In addition to the Quality Improvement Plan, Language Studio™ Linguists guided IOLAR through the post-editing process and showed them how initial post edited data could be fed back into the engine and used to quickly improve translation quality. Some training was also provided to IOLAR’s team on how best to leverage runtime customization features in Language Studio™ such as Runtime Glossaries and Post Translation Adjustments which further improved quality and corrected some capitalization and formatting issues.
As the initial custom engine in its diagnostic release stage was good enough for the production usage test, the Quality Improvement Plan was able to incorporate valuable post editing feedback at this stage. While IOLAR was processing and post editing, Language Studio™ Linguists identified several improvement paths and manufactured additional data to improve grammar structures, word order and terminology consistency.
On receipt of the post edited data, analysis of the edits was performed by Language Studio™ Linguists again additional data was manufactured to reinforce the edits. These changes created an immediate 4 BLEU point increase that was validated by a noticeable increase in post editing productivity. 

The IOLAR experience is an example of how a DIY approach might not work for professional production scale machine translation. During their “learning by doing” approach to DIY machine translation IOLAR spent a lot of time trying to understand why their initial efforts were producing such unpredictable results, and found that on their language combinations the free online MT engines were easily outperforming their own Moses efforts

The IOLAR example highlights an inherent issue with DIY machine translation, whether Moses based or from a commercial service – it implies that the user knows how to do-it-themselves. This case study demonstrates clearly that high quality machine translation requires considerably more effort, knowledge and skill than simply loading data into a system for training. Achieving a quality level that was useable for efficient post editing was clearly not the simple task that some at TAUS and third-party DIY proponents had conveyed.
From a business perspective it was clear that
outsourcing to an expert was a better strategy than a
DIY struggle, and I would say that our investment in
Asia Online’s Language Studio™ technology was one of the
best technology investments that we have made.
Some of the very technical segments were the same quality as human translation.

– Simon Bratina,   
Executive Technical Director, IOLAR
While some DIY Moses efforts are successful, few DIY Moses users know how to address or even identify the cause of problems when they do occur, even if they have some knowledge or training in the core technological concepts. Moving beyond the initial problems in a DIY Moses custom engine is a significant challenge, even when expert NLP specialists or computational linguists were on staff. Skills in understanding data, not just algorithms and tools, are required to address the challenges in adapting, refining and creating data to address issues, either preemptively or as a remedy to issues. 

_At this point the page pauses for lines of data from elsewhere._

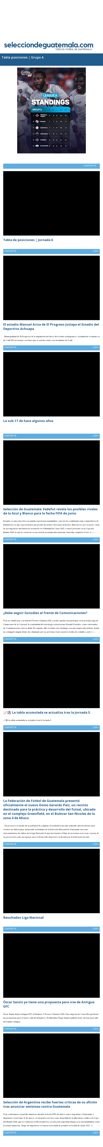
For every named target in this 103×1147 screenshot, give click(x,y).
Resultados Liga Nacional (23, 917)
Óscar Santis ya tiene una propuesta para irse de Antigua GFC (48, 1004)
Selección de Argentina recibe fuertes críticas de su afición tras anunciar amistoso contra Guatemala (50, 1104)
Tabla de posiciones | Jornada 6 (28, 240)
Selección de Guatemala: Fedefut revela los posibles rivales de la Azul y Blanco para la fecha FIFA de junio (50, 511)
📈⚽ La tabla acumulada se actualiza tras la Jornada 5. (47, 712)
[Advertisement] (51, 19)
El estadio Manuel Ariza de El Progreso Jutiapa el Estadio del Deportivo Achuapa (51, 326)
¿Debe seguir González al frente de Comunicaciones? (45, 613)
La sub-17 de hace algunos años (28, 420)
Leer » (96, 251)
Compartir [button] (90, 165)
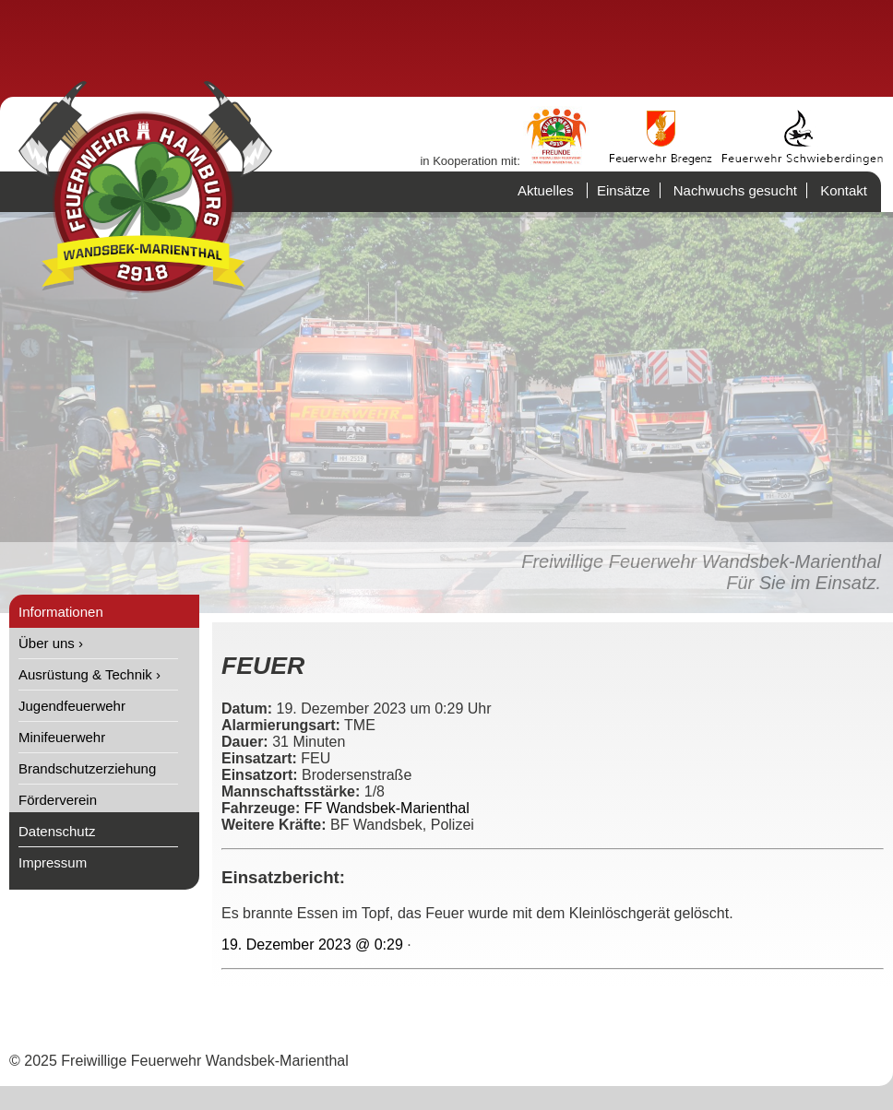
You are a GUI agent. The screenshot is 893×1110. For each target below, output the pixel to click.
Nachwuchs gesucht (735, 190)
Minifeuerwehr (61, 737)
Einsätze (623, 190)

Without a deep understanding of the cause of problematic machine translation output and corrective strategies to remedy them, the only improvement path available for most DIY Moses users is to upload post edited machine translations or additional translation memories. As there is little or no understanding of the impact that the new data will have, often the issues are not resolved and in many cases new issues and problems are introduced. 

Language Studio™ Linguists provided IOLAR with the deep understanding of issues and provided efficient solutions to resolve critical issues affecting the quality of machine translation output. This ability to understand the data and error patterns has been gained through the creation of thousands of custom engines. Language Studio™ Linguists played a considerable part in taking this project from unsuccessful beginning on DIY Moses to being a considerable success in Language Studio™. 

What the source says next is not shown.